**Recorded data:**

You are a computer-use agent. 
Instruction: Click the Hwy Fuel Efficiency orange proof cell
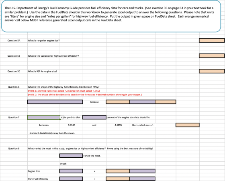tap(118, 179)
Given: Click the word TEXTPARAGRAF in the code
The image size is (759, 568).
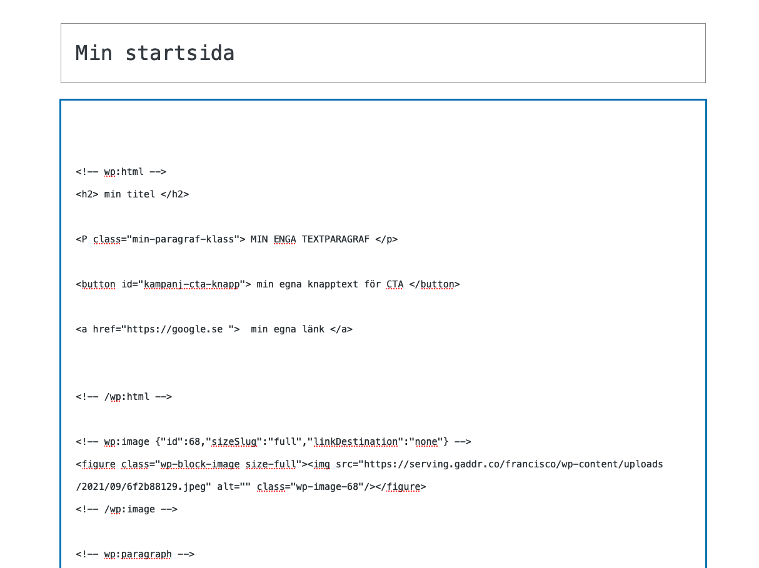Looking at the screenshot, I should point(335,239).

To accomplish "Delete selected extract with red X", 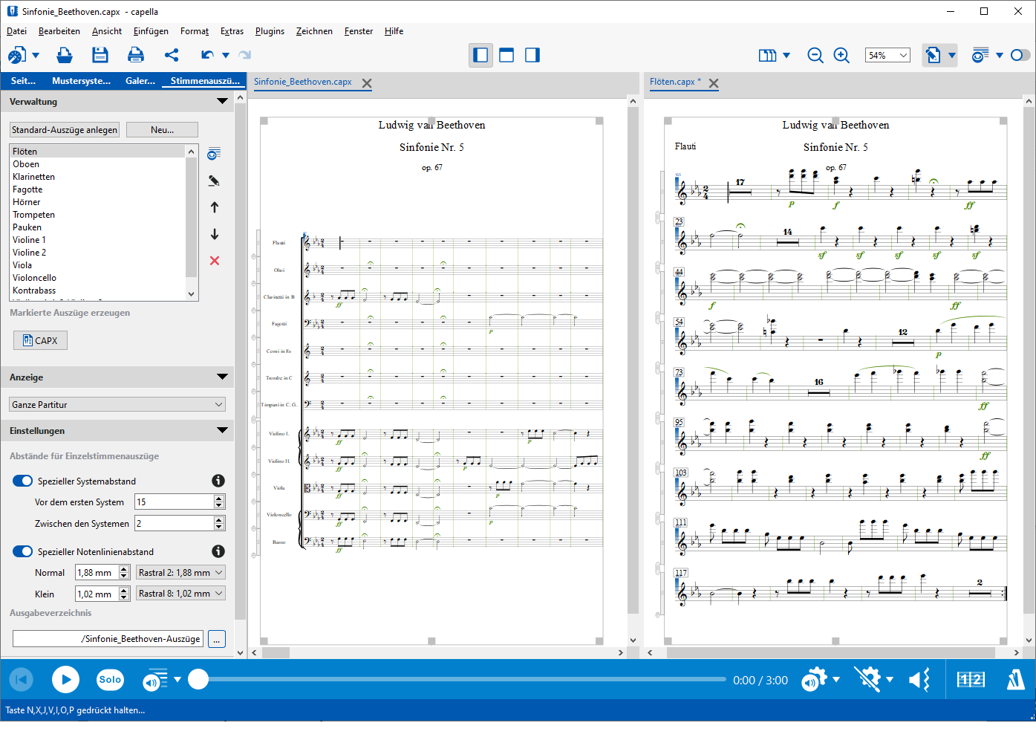I will point(215,261).
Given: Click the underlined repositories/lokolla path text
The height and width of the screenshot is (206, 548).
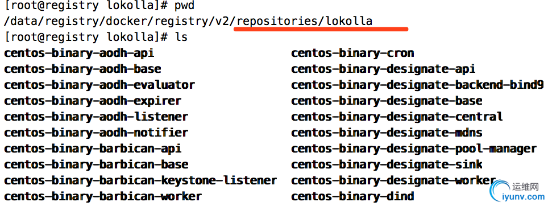Looking at the screenshot, I should click(304, 22).
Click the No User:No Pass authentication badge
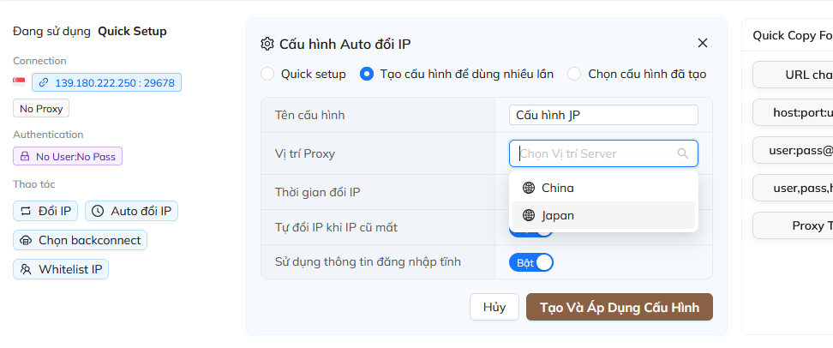This screenshot has width=833, height=348. [x=68, y=157]
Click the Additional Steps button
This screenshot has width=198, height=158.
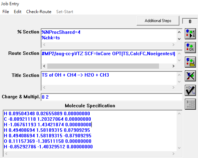[x=158, y=21]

**Exercise brief:** Word for word, reproduce each line from the one with "Click the Additional Steps button" through the last line of the material above, both included, and drop the pictures.

**Exercise solution:**
Click the Additional Steps button
This screenshot has width=198, height=158.
[x=158, y=21]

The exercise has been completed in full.